Il peut négocier, mais il n’y est pas contraint

L’employeur peut ouvrir une négociation, il n’y est pas obligé : c’est en résumé ce que nous apprend un arrêt de la Cour de cassation du 4 octobre 2023, à propos de la base de données économiques, sociales et environnementales (BDESE).

Dans le cadre d’un contentieux engagé à l’encontre d’une opération de cession de titres, plusieurs élus du CSE et la CGT Fiducial private security Ile-de-France reprochent à l’employeur d’avoir mis en place une BDESE en appliquant directement le code du travail sans tentative de négociation d’un accord sur cette base de données.

Ainsi, cherchant à faire suspendre le projet, ces élus et leur syndicat réclament en référé l’arrêt du déploiement de la BDESE actuelle et « la mise en place d’une négociation loyale avec les organisations syndicales représentatives sur l’organisation, l’architecture, le contenu et les modalités de fonctionnement d’une base de données économiques et sociales ».

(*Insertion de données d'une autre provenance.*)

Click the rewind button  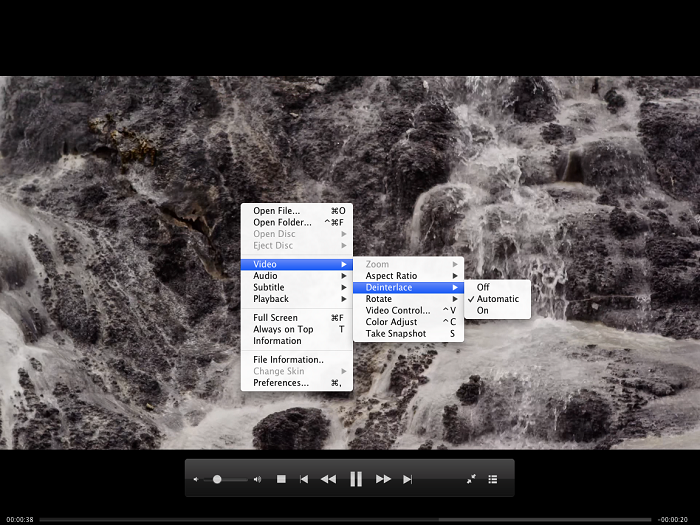pos(328,479)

Ces demandent sont rejetées.

Ce que nous dit le code du travail

Le code du travail donne aux partenaires sociaux la possibilité de fixer par accord, négocié avec les délégués syndicaux (DS) ou directement avec le CSE en l’absence de DS, l’organisation, l’architecture et le contenu de la BDESE, notamment les droits d’accès, son niveau de mise en place dans les entreprises comportant des établissements distincts, son support, ses modalités de consultation et d’utilisation (article L 2312-21 du code du travail).

A défaut d’accord, il revient à l’employeur de mettre en place la base de données économiques, sociales et environnementales telle que définie par les articles législatifs et réglementaires du code du travail (articles L.2312-21L.2312-36 et R.2312-10).

Pour la Cour de cassation, « le contenu de la base de données économiques et sociales étant, en l’absence d’accord, déterminé par les dispositions légales et réglementaires (…), la négociation préalable d’un accord prévu à l’article L.2312-21 du code du travail ne présente pas de caractère obligatoire ».

En conséquence, « l’employeur n’avait commis aucun manquement en s’abstenant d’engager des négociations avec les organisations syndicales en vue de la conclusion d’un accord sur l’organisation, l’architecture, le contenu et les modalités de la base de données économiques et sociales ». Il n’y avait donc lieu à référé sur la demande de suspension de la mise en place de cette base de données.

La solution retenue par les juges va bien au-delà de la BDESE, et vaut pour toutes les autres négociations prévues par le code du travail pour aménager le comité social et économique. Ces négociations sont et restent facultatives.

Pourquoi une telle différence ?

D’après le code du travail, le nombre et le périmètre des établissements distincts est fixé par accord (articles L.2313-2 et L.2313-3). En l’absence d’accord, c’est l’employeur qui décide compte tenu de l’autonomie de gestion du responsable de l’établissement, notamment en matière de gestion du personnel (article L.2313-4).

Dans un arrêt du 17 avril 2019, la Cour de cassation a fait de cette négociation un point de passage obligatoire en imposant à l’employeur d’engager loyalement une négociation (arrêt du 17 avril 2019).

D’un côté, obligation de négocier sur le découpage de l’entreprise en établissements distincts, de l’autre pas d’obligation de négocier la BDESE. Pourquoi une telle différence ?

Ici, la tentative de négociation sur la division de l’entreprise en établissements distincts est rendue obligatoire car, en l’absence d’accord, l’employeur retrouve une totale liberté pour décider. Aucune disposition supplétive ne s’impose à lui, alors que pour la BDESE il doit directement appliquer le code du travail si aucun accord n’a été conclu, il ne décide de rien.